*** INFORMATION PROVIDED Section Begins ***

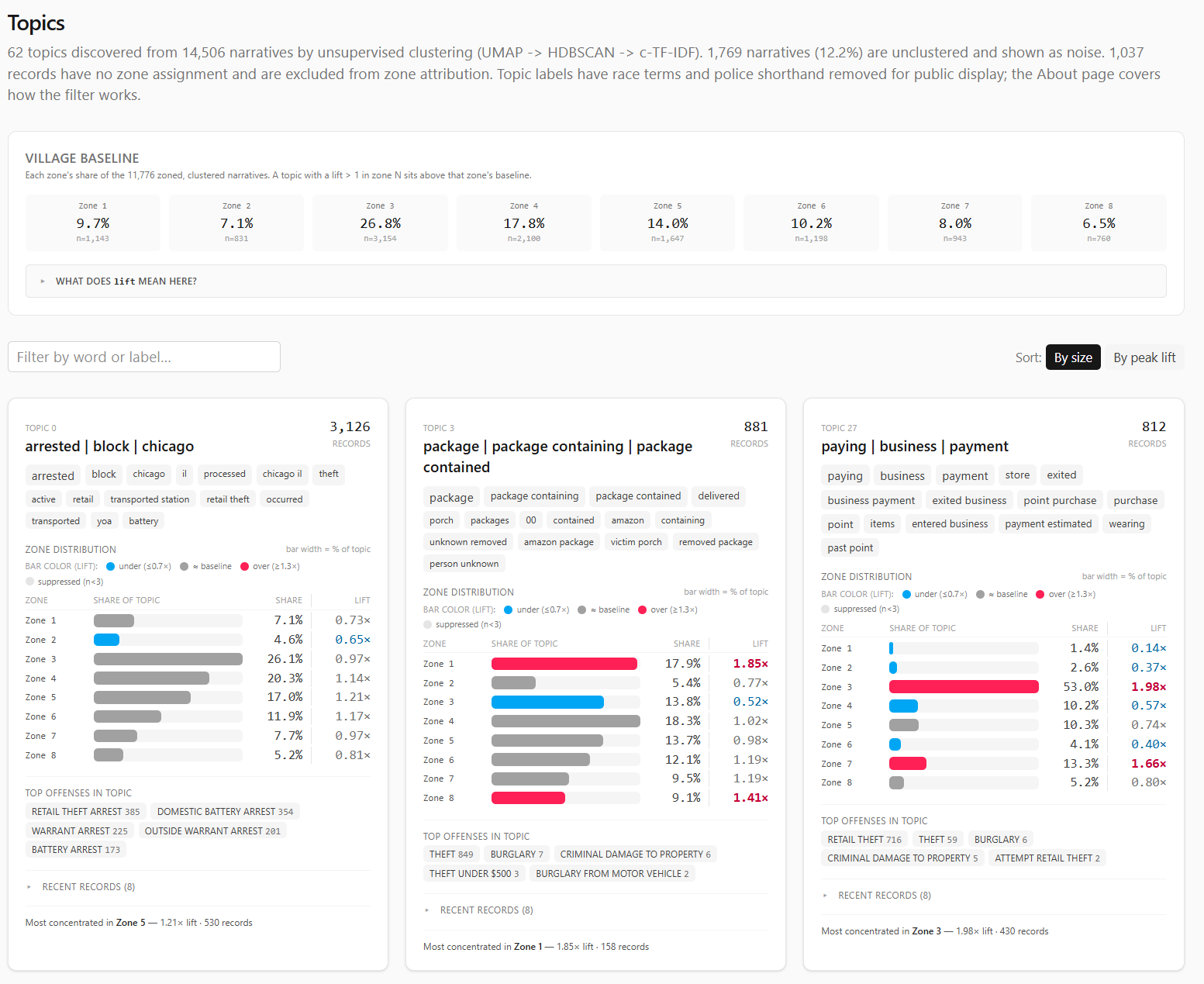The height and width of the screenshot is (984, 1204).
Task: Click the red Zone 3 bar in Topic 27
Action: point(963,686)
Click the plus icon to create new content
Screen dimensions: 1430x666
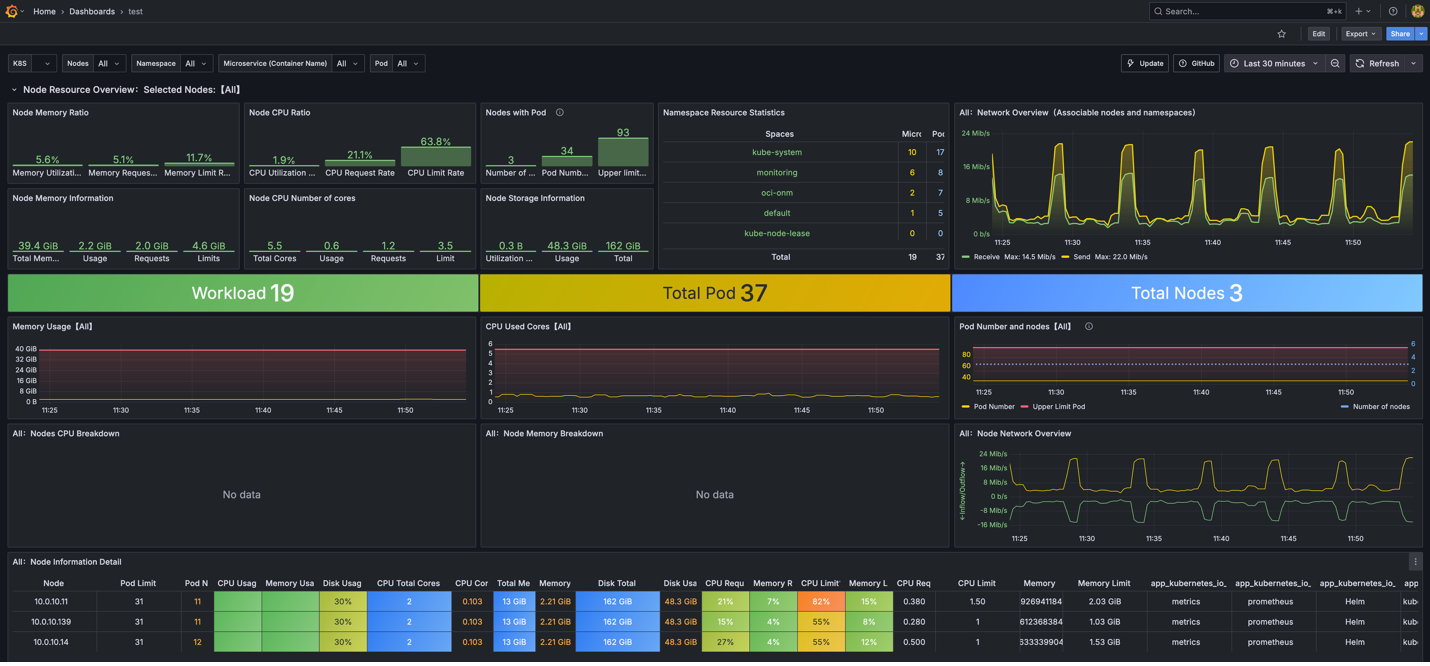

*** INFORMATION PROVIDED Section Ends ***

• WORK REQUEST:
Omit the pictures, and please restate word for word the lines running from the line with "Click the plus icon to create new content" to the end of the entries.

• SOLUTION TO THE EXERCISE:
Click the plus icon to create new content
Screen dimensions: 1430x666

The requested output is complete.